ActiveRecord and EXISTS() subqueries
Real world example: We have models Order
and Payment
.
Orders have many payments, so client could try another form of payment if first
try failed for whatever reason.
class Order < ActiveRecord::Base
has_many :payments
end
class Payment
belongs_to :order
scope :paid, -> { where(state: %W[authorized charged]) }
end
problem: How to fetch only “paid” orders
? In this case, orders having at least one payment in 'authorized'
or 'charged'
state.
First, I’ve tried to count such orders using activerecord.
Order.joins(:payments).where(payments: {state: %W[authorized charged]})
.count("distinct orders")
It works, but for some reason resulting join is quite inefficient. And it doesn’t help to actually fetch orders. I don’t need payments though, I just want to know if corresponding paid payments exist
!
Let’s try plain old SQL (almost):
class Order < ActiveRecord::Base
scope :paid, -> {
where(
"EXISTS( SELECT 1 FROM payments WHERE payments.order_id = orders.id" \
" AND payments.state IN (?))", %W[authorized charged]
)
}
end
Works much faster! But it isn’t very DRY. I had to repeat Payment.state condition. Maybe Arel could help me?
class Order < ActiveRecord::Base
scope :paid, -> {
where( Payment.paid.where("payments.order_id = orders.id").exists )
}
end
Turns out, Arel provides exists
method on all your active record scopes, which returns Arel “node” for EXISTS(subquery for your scope)
. I just stumbled upon it on Stack Overflow, but couldn’t find any mention
of that method in Rails Guides or docs.
You can write "payments.order_id = orders.id"
portion using Arel too, but I don’t find it particularly readable:
...where(Payment.arel_table[:order_id].eq(Order.arel_table[:id]).exists
But wait! Isn’t EXISTS()
just another form for IN ()
? Active record already provides us with convenient
shortcut for IN (?)
predicates:
class Order < ActiveRecord::Base
scope :paid, -> { where( id: Payment.paid.select(:order_id) ) }
end
Neat! Check out Order.paid.to_sql
:
SELECT "orders".* FROM "orders" WHERE "orders"."id" IN (
SELECT "payments"."order_id"
FROM "payments"
WHERE "payments"."state" IN ('charged', 'authorized')
)
To my (not so much) surprise, Order.paid.explain
shows the same query plan (on postgresql, which probably matters there) as previous variant. You’re welcome.
So, what’s going on there? One more useful but undocumented feature in active record is that you can put ActiveRecord::Relation
instance as argument for where(column: ...)

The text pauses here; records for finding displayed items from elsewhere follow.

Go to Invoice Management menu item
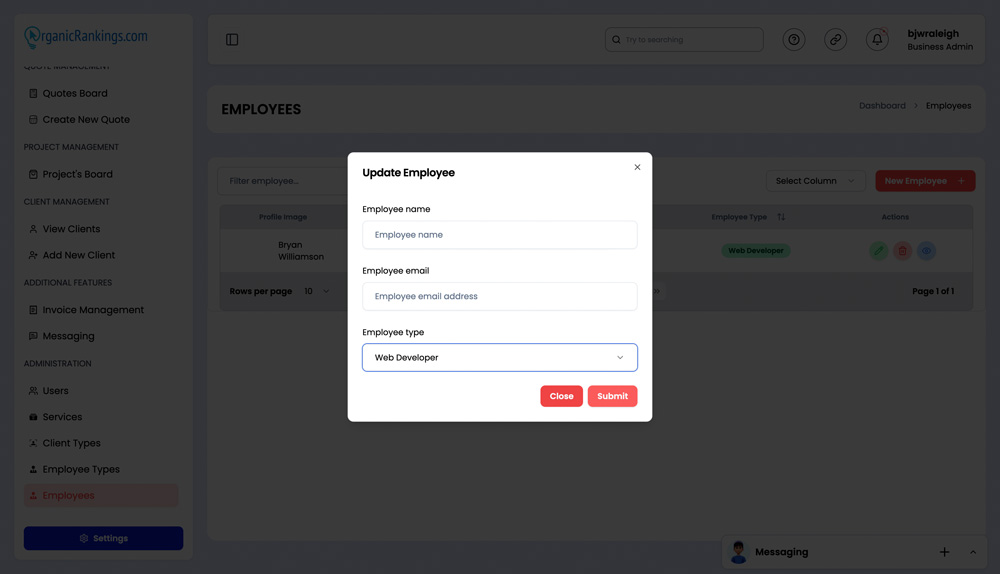This screenshot has height=574, width=1000. tap(93, 310)
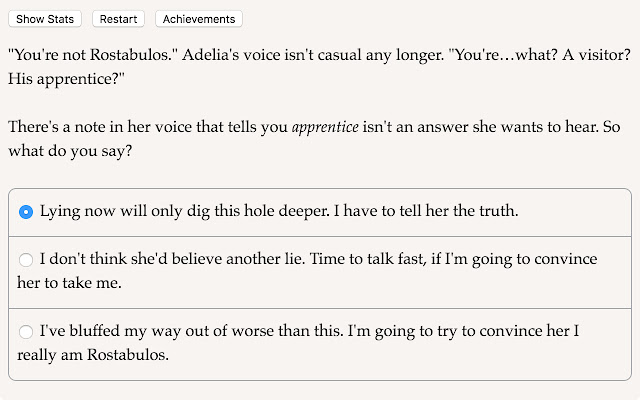This screenshot has width=640, height=400.
Task: View the Achievements list
Action: tap(199, 19)
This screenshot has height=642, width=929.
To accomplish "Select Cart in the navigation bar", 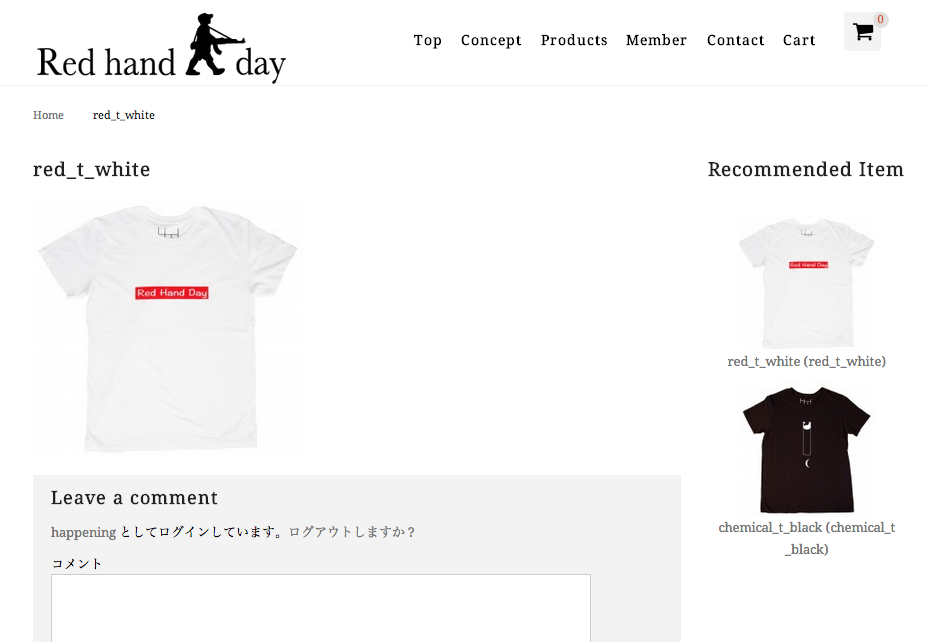I will (x=799, y=40).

, and it will be inserted into resulting query as IN(subquery)
.
Resulting in one query, not two, as one could expect, and avoiding returning to your application (possibly
huge) subquery result.
P.S. Check out ActiveRecord::PredicateBuilder.register_handler! Looks like it could be quite useful with some domain specific value objects. Like Money
, for example. I’ll investigate further.